Ruby parens-free function calls [was Re: Accessing parent objects]

Steven D'Aprano steve+comp.lang.python at pearwood.info
Sun Mar 25 10:09:03 EDT 2018


On Sun, 25 Mar 2018 04:49:21 -0700, Rick Johnson wrote:

>> - with no arguments, using the parenthesis-free syntax,
>>   Ruby automagically forwards the same arguments to the (single)
>>   parent;
> 
> Which is merely a natural result of Ruby's function/method call syntax.
> Not allowing a parenthesis-free super call would not only be
> inconsistent, it would be foolishly inconsistent.

I never said anything about not allowing it. But since you've gone on the 
defence about parens-free function calls, how is this for "consistency" 
in Ruby?

[steve at ando ruby]$ ruby ws-example.rb
a + b => 7
a+b   => 7
a+ b  => 7
a +b  => 3


Here's the source code:

# --- cut ---
def a(x=4)
    x+2
end

b = 1
print "a + b => ", (a + b), "\n"
print "a+b   => ", (a+b), "\n"
print "a+ b  => ", (a+ b), "\n"
print "a +b  => ", (a +b), "\n"
# --- cut ---



>> So there's weird magic going on where `super` and `super()` both call
>> the method but with different arguments. Ewww.
> 
> It's only weird because you are judging through a Python lens. Ruby is
> not Python. And Python is not Ruby.

No, its weird because in *both cases* there are no arguments given, but 
in one case there are no arguments passed, but in the other case, some 
unknown number of invisible arguments are passed.
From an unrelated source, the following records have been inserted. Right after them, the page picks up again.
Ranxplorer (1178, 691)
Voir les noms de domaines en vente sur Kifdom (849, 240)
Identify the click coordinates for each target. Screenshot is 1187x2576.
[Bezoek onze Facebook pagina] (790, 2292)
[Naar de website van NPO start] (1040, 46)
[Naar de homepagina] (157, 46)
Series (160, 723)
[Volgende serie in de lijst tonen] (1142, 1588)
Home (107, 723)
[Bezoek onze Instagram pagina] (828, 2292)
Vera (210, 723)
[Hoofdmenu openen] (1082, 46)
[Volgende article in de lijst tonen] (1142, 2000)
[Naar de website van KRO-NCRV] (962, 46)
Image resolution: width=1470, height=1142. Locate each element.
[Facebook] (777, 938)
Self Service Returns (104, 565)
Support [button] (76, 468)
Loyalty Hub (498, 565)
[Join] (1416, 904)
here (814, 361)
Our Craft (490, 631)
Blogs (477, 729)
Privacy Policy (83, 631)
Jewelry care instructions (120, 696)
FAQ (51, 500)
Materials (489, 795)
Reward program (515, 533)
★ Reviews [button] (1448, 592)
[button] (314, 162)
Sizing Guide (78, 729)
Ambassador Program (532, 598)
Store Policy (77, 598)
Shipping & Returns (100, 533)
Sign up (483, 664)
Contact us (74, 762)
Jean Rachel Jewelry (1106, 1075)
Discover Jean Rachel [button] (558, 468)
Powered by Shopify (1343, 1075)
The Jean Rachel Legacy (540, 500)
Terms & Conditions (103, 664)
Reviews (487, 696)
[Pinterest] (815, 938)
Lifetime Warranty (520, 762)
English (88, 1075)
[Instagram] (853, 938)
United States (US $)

Consider a bunch of Ruby function calls:

    f()      # calls f with no arguments
    f        # calls f with no arguments
    foo()    # calls foo with no arguments
    foo      # calls foo with no arguments
    bar()    # calls bar with no arguments
    bar      # calls bar with no arguments
    super()  # calls the superclass method with no arguments
    super    # MAGIC HAPPENS! calls the superclass method with
               some unknown number of arguments!


If you want to argue that's a useful feature, okay, I'll give you the 
benefit of the doubt. But useful or not, it's still weird and surprising. 
And deeply, fundamentally inconsistent.